C’est dire que le nouveau délai risque d’être court pour certains pays quand il faut respecter les critères de convergence édictés pour pouvoir être "Eco-in", c'est-à-dire faire partie de la zone monétaire. Or, avec le Nigéria et la Ghana qui pèsent 80% du PIB de la CEDEAO, il est inconcevable de lancer une monnaie unique régionale sans ces deux pays. 

En outre, le principal obstacle à la monnaie unique est le fait que certains pays ne sont pas vraiment favorables à son avènement. Et malheureusement, parmi ces pays figure le géant de la région, le Nigéria. Première puissance économique africaine, le Nigéria représente plus de 70% du PIB de la région et environ 54% de la population de la région avec 215 millions d’habitants sur une population globale de 402 millions d’habitants, selon les estimations de la Banque africaine de développement. Le seul pays exportateur majeur de pétrole de la région, n’a jusqu’à présent pas décidé de jouer son rôle de locomotive de l’intégration régionale.

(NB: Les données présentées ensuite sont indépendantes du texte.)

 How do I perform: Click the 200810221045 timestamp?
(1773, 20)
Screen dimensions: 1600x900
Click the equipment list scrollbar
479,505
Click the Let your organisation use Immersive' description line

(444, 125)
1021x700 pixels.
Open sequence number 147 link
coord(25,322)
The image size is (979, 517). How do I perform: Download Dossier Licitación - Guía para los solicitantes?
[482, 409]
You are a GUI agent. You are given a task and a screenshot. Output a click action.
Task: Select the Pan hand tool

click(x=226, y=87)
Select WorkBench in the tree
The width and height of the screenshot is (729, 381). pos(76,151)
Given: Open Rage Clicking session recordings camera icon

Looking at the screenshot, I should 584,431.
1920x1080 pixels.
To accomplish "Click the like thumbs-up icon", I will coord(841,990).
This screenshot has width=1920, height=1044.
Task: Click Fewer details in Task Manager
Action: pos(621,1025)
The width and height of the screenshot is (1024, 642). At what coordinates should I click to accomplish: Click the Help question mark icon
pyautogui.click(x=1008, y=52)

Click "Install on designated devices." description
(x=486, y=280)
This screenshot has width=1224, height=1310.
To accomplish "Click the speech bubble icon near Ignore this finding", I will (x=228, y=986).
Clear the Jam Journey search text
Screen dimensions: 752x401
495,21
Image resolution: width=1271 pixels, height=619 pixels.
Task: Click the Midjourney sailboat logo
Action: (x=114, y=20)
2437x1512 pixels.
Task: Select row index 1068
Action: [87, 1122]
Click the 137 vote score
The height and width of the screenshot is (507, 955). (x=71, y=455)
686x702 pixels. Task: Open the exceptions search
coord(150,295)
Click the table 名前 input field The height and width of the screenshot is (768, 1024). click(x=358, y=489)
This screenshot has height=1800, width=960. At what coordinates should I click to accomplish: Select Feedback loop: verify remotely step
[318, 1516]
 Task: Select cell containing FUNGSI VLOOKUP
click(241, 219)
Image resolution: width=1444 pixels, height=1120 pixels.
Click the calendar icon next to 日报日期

Au contraire, il tend même à saper le processus de mise en œuvre d’une monnaie unique. Et rien ne sera possible sans cette puissance régionale du fait de son poids économique.

Enfin, pour certains, le calendrier paraît un peu serré du fait du manque de visibilité par rapport à la pandémie du Covid-19 qui impacte négativement les économies de la région. Et la situation pourrait se dégrader si jamais le variant indien qui sévit un peu partout ralentit le mouvement de réouverture des économies mondiales.

Tous ces facteurs montrent que l’avènement de l’Eco en 2027 n’est pas un acquis. Il faudra beaucoup de bonnes volontés de la part de certains pays de la région, particulièrement du Nigéria.